I don’t generally spend time speculating about people’s private lives, but I do spend time reading about people’s public lives. Specifically, I have been tracking the public lives of not only Melinda French Gates, but also Laurene Powell Jobs, and more recently, MacKenzie Scott as well. And this fantastic article written by Kara Swisher in the fall of 2020, provocatively titled “Move aside Mr. Trump: These women have more money and better ideas”, got me thinking about these three women together. The article was prompted by a Twitter attack directed at Ms. Powell Jobs, but the article was actually about what these women are doing with their wealth. And it ended with this: “So, my advice to Trump on facing powerful women like these? Tweet all you like, but you might want to get out of the way.” Get out of the way indeed.

When it comes to women and wealth, you could say that I have always been fascinated by rich and powerful woman. I did, after all, grow up watching Dallas and Dynasty. I also grew up watching the TV show Wonder Woman with Lynda Carter. Women, money, super powers. You get the idea. Although I studied finance in college, it was not until I landed at Goldman Sachs in 1988 that I was actually surrounded by real life rich and powerful people.
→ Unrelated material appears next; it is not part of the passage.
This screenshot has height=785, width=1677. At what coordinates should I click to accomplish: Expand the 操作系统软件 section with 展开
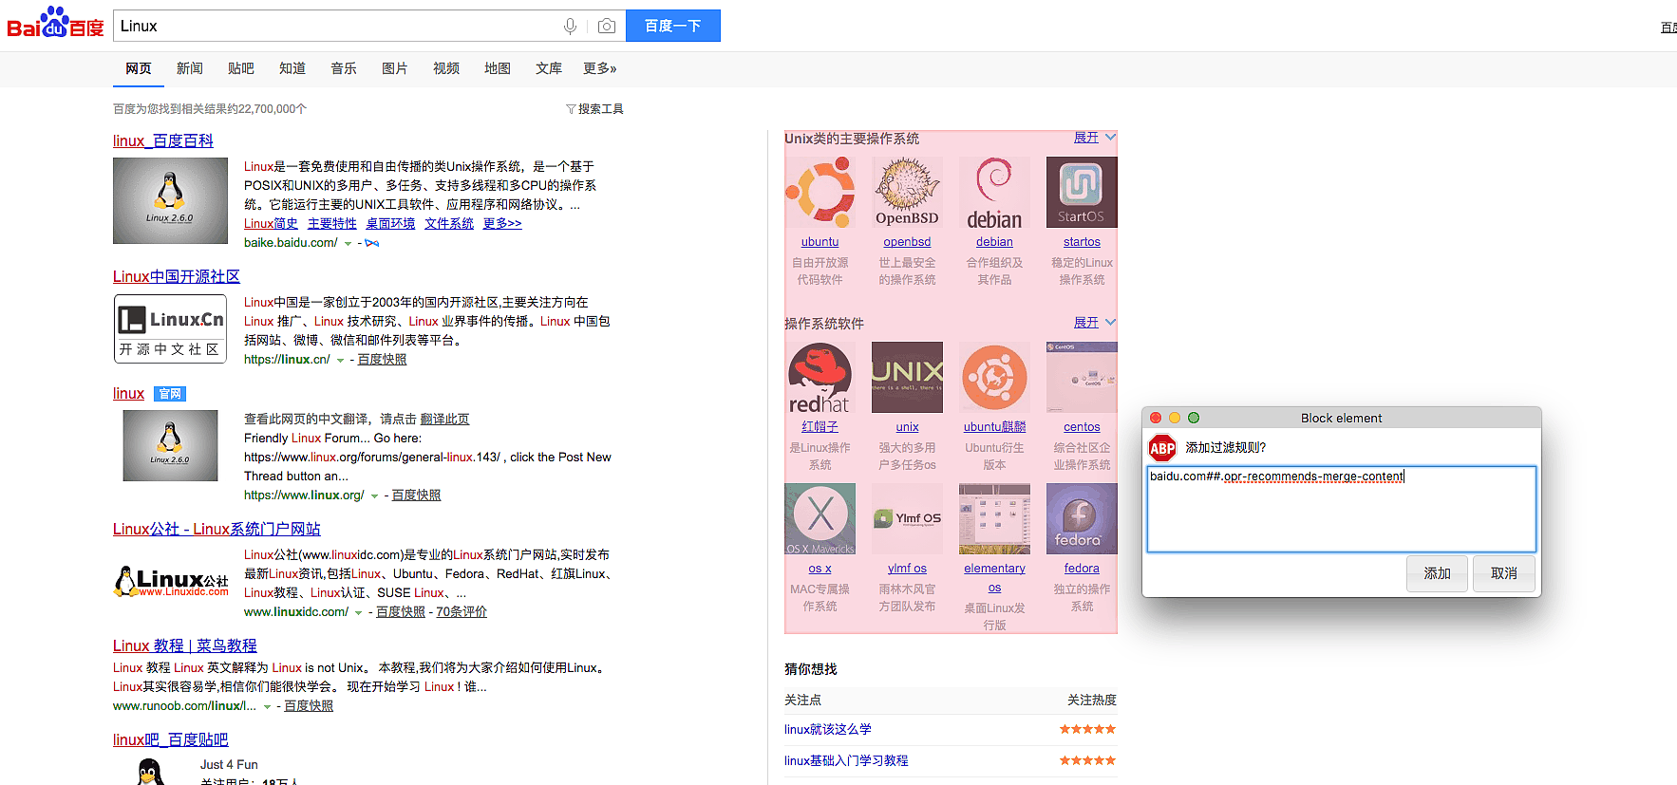(x=1094, y=323)
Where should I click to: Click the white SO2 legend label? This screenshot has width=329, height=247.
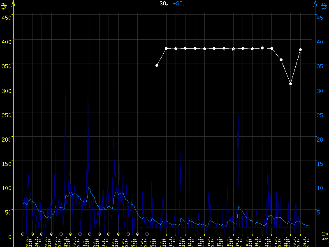[x=164, y=4]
And, big surprise, they were almost all men; men who became rich and powerful by mastering the world of finance. I was determined to become one of them, and I did. I made partner in 1996, the youngest woman and first female trader to do so, but even so, something always felt, well, off.

It was not until 2009, when I attended the celebration event for the Women Moving Millions Campaign, that I was once again surrounded by so many rich and powerful people. And this time, they were all women. Over 100 women, each having committed a million dollars or more to women and girls causes and organizations. Although it felt strange, uncomfortable in a “how in the heck did a girl from small town Canada end up here?” kind of uncomfortable, it also felt good, powerful, historic. And so began my leadership role with WMM and my journey into the worlds of so many ultra-high-net-worth women.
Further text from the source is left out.